BlackBerry, Ltd. is suing a cell phone accessory company that Ryan Seacrest helped to co-found over charges that it copied a keyboard case design the company used on many of its phones.
According to BlackBerry, the company Typo copied its integrated physical keyboard, which is an external case for Apple’s iPhone 5 and iPhone 5s, infringing on patents and designs used for BlackBerry’s Q10, a keyboard-equipped smartphone the company released last year.
In a complaint filed by the Waterloo, Ontario-based business in a San Francisco federal court, Typo copied BlackBerry’s unique keyboard design that’s used in various devices like the Q10 smartphone.

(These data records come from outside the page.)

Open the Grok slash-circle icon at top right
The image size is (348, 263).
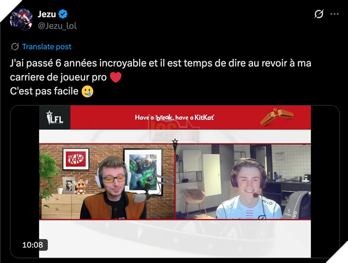tap(319, 14)
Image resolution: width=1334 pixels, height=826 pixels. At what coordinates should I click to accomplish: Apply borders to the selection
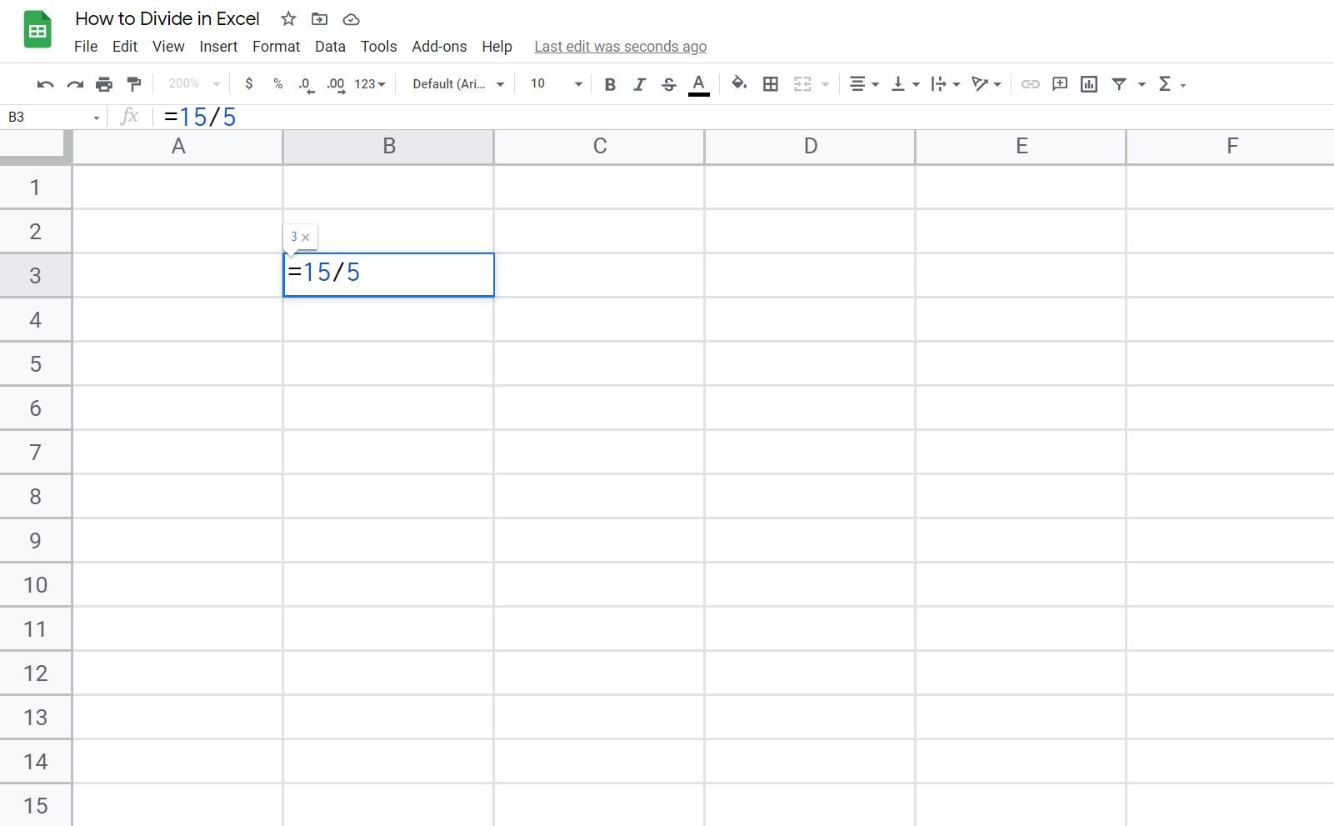[x=771, y=83]
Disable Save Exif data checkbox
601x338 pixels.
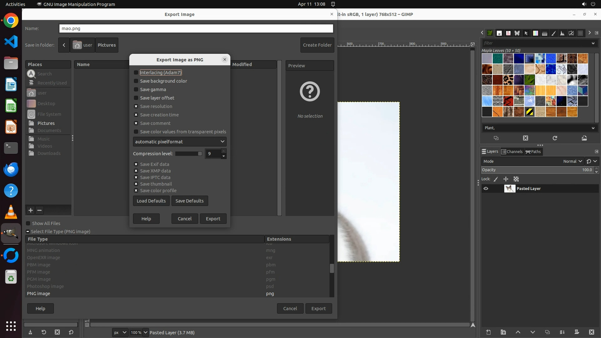point(136,164)
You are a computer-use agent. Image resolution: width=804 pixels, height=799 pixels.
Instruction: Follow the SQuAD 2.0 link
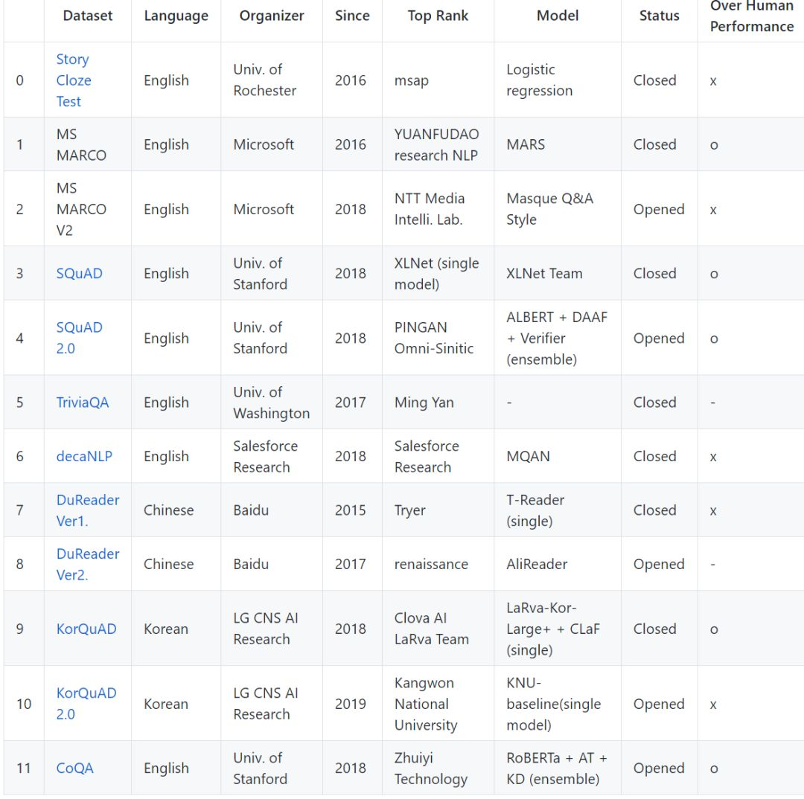point(79,338)
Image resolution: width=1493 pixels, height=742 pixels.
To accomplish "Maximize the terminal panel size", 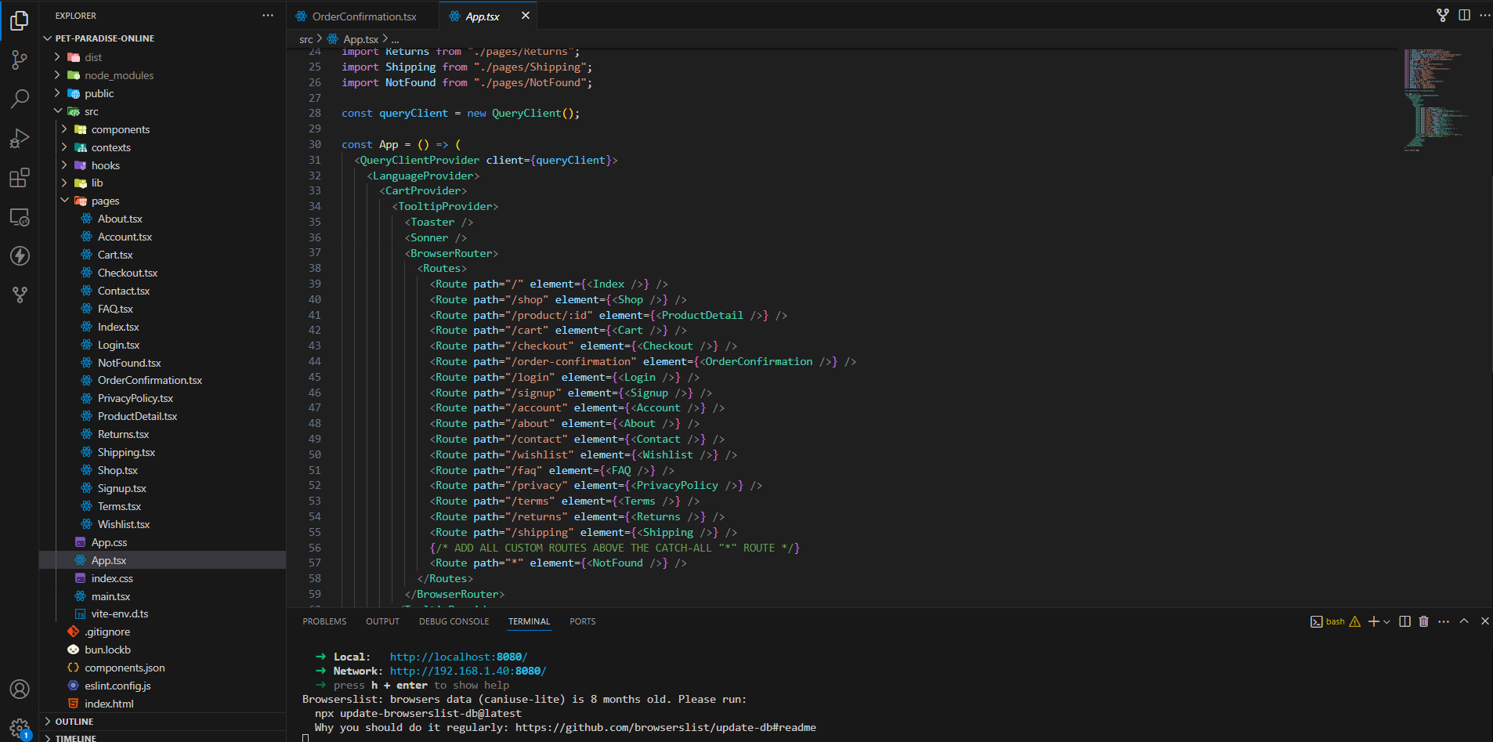I will (x=1464, y=621).
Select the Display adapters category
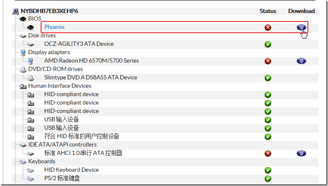 49,52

Typo’s website stipulates as Seacrest, American Idol’s host and a TV and radio producer, as being a founder in the company. The complaint states shipment of the disputed product is set for January.
Typo spokeswoman Erika Gutierrez said the company respects BlackBerry and the intellectual property it holds but feels that the claims against their company is without merit and will be vigorously defended. Gutierrez said Typo’s unique keyboard design is from years of research and development.

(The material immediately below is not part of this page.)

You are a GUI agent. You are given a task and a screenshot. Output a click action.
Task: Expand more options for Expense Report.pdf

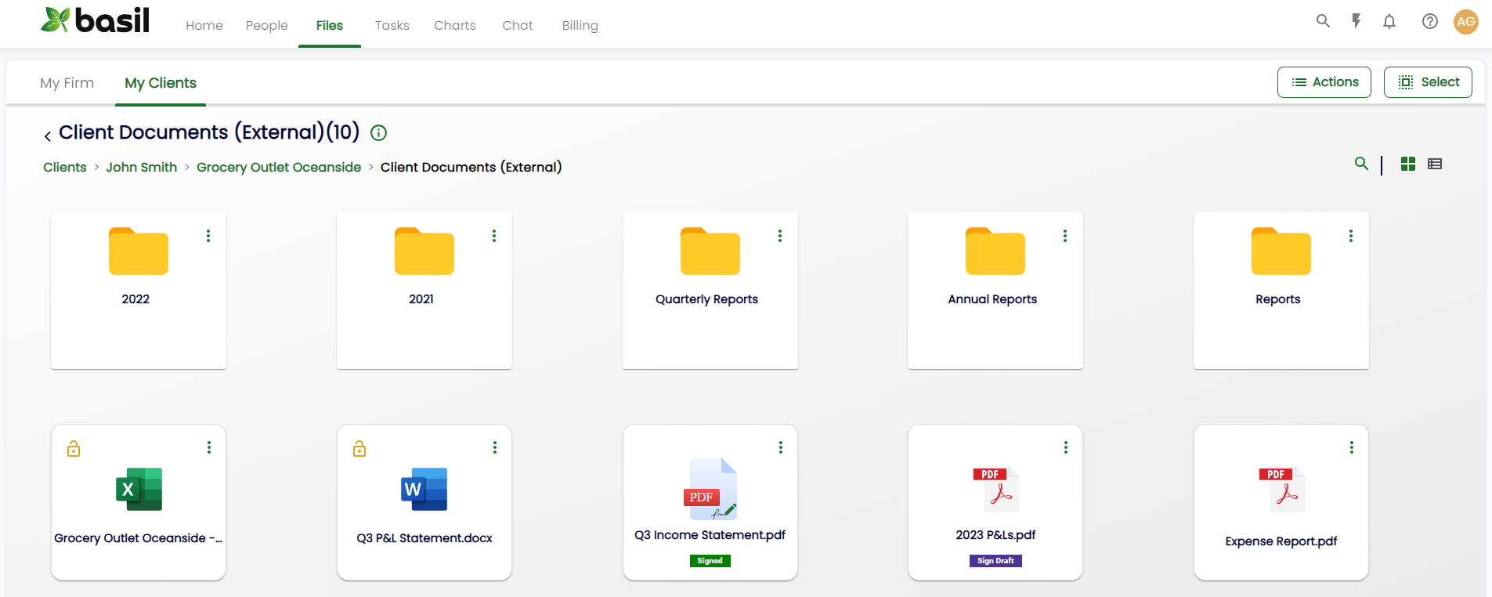1351,447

BlackBerry wants a court order stopping Typo from any further intellectual property infringements. It also wants any profits Typo has made from the sale of the infringing products and three-times the damages. BlackBerry is seeking that all Typo products with the infringing products are removed from the market.
Apple is not a defendant in the BlackBerry/Typo case.

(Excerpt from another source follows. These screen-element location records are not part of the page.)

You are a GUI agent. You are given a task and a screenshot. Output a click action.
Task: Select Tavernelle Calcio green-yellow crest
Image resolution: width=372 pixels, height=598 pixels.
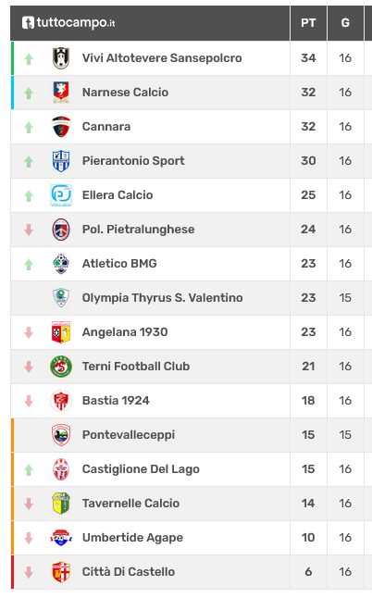[x=61, y=504]

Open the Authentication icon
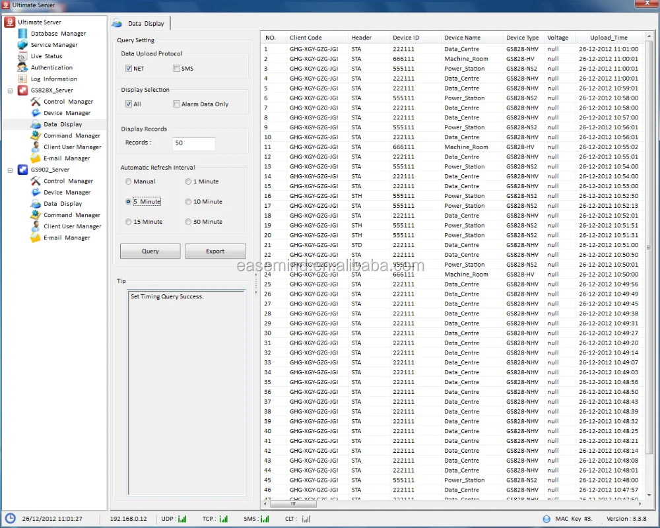23,67
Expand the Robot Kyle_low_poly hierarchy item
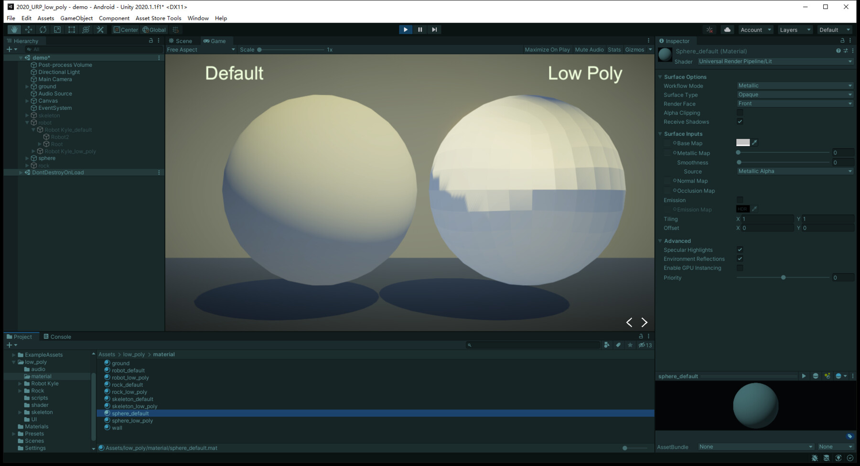This screenshot has width=860, height=466. [x=33, y=151]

BlackBerry has struggled in the cell phone business, losing to both Google and Apple. In fact, the global smartphone market is dropped to around 1.7 percent during the third quarter from its mark of 4.1 percent one year prior.
Just last month, Mike Lazaridis, former CEO and BlackBerry co-founder, stepped back from a potential takeover plan and dropped his stake in BlackBerry after trying to sell company.
In November, and after the fall of Fairfax Financial Holding Ltd.’s $4.7 billion buyout, BlackBerry halted its tactical review. Rather, it raised $1 billion in convertible debt and looked for a new CEO. In the meantime, John Chen was dubbed as interim CEO and executive chairman. Chen is the former chief of Sybase Inc.